This bill appears to my mind so subversive of the constitution, and in its consequences so destructive to the liberties of the people, that I cannot consent to let it pass, without expressing my detestation of the principle it contains; I do it in this public manner, in order to fulfil what I think to be my duty to my country, and to discharge myself of any concern in a matter that I do not approve.
Discovered the fate of the bill; he knew it must pass, but nevertheless, he would decidedly give it his negative and he hoped the respectable minority which he had the honor of voting with hitherto on the question of removability, would unite with him firmly in their opposition, and in order to record to their constituents the sentiments they maintained, he would move to take the question by the yeas and nays.
One fifth of the members present joined in requiring the yeas and nays, whereupon they were taken, and are,
[Text omitted. -Ed.]***
So the question was determined in the affirmative, and the clerk directed to carry the bill to the senate, and desire their concurrence.
Documentary History of the First Federal Congress of the United States of America,
ed.
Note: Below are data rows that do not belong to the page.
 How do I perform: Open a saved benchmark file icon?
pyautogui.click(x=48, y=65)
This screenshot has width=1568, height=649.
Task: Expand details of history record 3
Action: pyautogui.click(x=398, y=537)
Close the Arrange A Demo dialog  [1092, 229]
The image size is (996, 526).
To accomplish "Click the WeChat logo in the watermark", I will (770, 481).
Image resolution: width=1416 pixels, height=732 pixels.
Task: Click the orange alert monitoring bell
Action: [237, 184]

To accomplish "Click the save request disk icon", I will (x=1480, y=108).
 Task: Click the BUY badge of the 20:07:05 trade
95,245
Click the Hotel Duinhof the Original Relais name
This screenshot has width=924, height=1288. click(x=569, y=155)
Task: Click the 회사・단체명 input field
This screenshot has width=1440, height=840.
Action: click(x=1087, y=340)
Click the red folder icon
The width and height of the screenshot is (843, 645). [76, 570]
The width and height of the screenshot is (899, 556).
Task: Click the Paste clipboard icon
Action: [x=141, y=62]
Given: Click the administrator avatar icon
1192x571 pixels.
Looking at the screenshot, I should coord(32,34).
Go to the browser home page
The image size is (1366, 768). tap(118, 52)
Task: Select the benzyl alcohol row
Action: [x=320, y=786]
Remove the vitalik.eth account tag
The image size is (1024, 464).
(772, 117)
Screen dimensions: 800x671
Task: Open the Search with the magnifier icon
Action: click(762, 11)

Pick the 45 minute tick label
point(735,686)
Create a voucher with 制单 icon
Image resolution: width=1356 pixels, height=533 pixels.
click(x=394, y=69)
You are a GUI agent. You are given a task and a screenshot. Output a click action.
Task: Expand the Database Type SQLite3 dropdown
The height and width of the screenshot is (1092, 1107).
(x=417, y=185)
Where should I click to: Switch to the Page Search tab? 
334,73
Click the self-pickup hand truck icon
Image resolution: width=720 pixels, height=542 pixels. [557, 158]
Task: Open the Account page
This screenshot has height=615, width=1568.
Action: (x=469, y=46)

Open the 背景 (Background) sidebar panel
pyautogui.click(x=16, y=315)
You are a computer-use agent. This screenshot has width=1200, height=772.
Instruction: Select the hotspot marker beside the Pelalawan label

Charlene Bickford, et al.
(Columbia, S.C.: Model Editions Partnership, 1999).
Electronic version based on the
Documentary History of the First Federal Congress of the United States of America
(Baltimore, Md.: The Johns Hopkins Press, 1992) Vol. 11, pp. 842-887; 889-973; 993-1076; 1079-1083; 1164-1171; 1174-1175; 1319-1334. On the Web at http://mep.blackmesatech.com/mep/ [Accessed 26 October 2017]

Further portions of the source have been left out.